## BEGIN TEXT EXTRACT

Package 'dobin'

Title: Dimension Reduction for Outlier Detection
Description: A dimension reduction technique for outlier detection. DOBIN: a Distance based Outlier BasIs using Neighbours, constructs a set of basis vectors for outlier detection. This is not an outlier detection method; rather it is a pre-processing method for outlier detection. It brings outliers to the fore-front using fewer basis vectors (Kandanaarachchi, Hyndman 2020) <doi:10.1080/10618600.2020.1807353>.
Authors: Sevvandi Kandanaarachchi [aut, cre]
Maintainer: Sevvandi Kandanaarachchi <[email protected]>
License: MIT + file LICENSE
Version: 1.0.4
Built: 2025-01-19 03:31:37 UTC
Source: https://github.com/sevvandi/dobin

Help Index


Plots the first two components of the dobin space.

Description

Scatterplot of the first two columns in the dobin space.

Usage

## S3 method for class 'dobin'
autoplot(object, ...)

Arguments

object

The output of the function 'dobin'.

...

Other arguments currently ignored.

Value

A ggplot object.

Examples

X <- rbind(
  data.frame(x = rnorm(500),
             y = rnorm(500),
             z = rnorm(500)),
  data.frame(x = rnorm(5, mean = 10, sd = 0.2),
             y = rnorm(5, mean = 10, sd = 0.2),
             z = rnorm(5, mean = 10, sd = 0.2))
)
dob <- dobin(X)
autoplot(dob)

Computes a set of basis vectors for outlier detection.

Description

This function computes a set of basis vectors suitable for outlier detection.

Usage

dobin(xx, frac = 0.95, norm = 1, k = NULL)

Arguments

xx

The input data in a dataframe, matrix or tibble format.

frac

The cut-off quantile for Y space. Default is 0.95.

norm

The normalization technique. Default is Min-Max, which normalizes each column to values between 0 and 1. norm = 0 skips normalization. Other values of norm defaults to Median-IQR normalization.

k

Parameter k for k nearest neighbours with a default value of 5% of the number of observations with a cap of 20.

Value

A list with the following components:

rotation

The basis vectors suitable for outlier detection.

coords

The dobin coordinates of the data xx.

Yspace

The The associated Y space.

Ypairs

The pairs in xx used to construct the Y space.

zerosdcols

Columns in xx with zero standard deviation. This is computed only if the number of columns are greater than the number of rows.

Examples

# A bimodal distribution in six dimensions, with 5 outliers in the middle.
set.seed(1)
x2 <- rnorm(405)
x3 <- rnorm(405)
x4 <- rnorm(405)
x5 <- rnorm(405)
x6 <- rnorm(405)
x1_1 <- rnorm(mean = 5, 400)
mu2 <-  0
x1_2 <- rnorm(5, mean=mu2, sd=0.2)
x1 <- c(x1_1, x1_2)
X1 <- cbind(x1,x2,x3,x4,x5,x6)
X2 <- cbind(-1*x1_1,x2[1:400],x3[1:400],x4[1:400],x5[1:400],x6[1:400])
X <- rbind(X1, X2)
labs <- c(rep(0,400), rep(1,5), rep(0,400))
dob <- dobin(X)
autoplot(dob)

## END TEXT EXTRACT
## BEGIN DATA SHOWN

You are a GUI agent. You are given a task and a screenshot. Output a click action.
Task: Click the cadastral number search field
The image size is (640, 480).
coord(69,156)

## END DATA SHOWN

**WHAT TO WORK ON**
Please copy everything from "The The associated" down to "set.seed(1)" in the dobin package documentation, swapping "bimodal" for "trimodal". The listing stands apart from the dobin package documentation and is not part of it.

**ANSWER IN FULL**
The The associated Y space.

Ypairs

The pairs in xx used to construct the Y space.

zerosdcols

Columns in xx with zero standard deviation. This is computed only if the number of columns are greater than the number of rows.

Examples

# A trimodal distribution in six dimensions, with 5 outliers in the middle.
set.seed(1)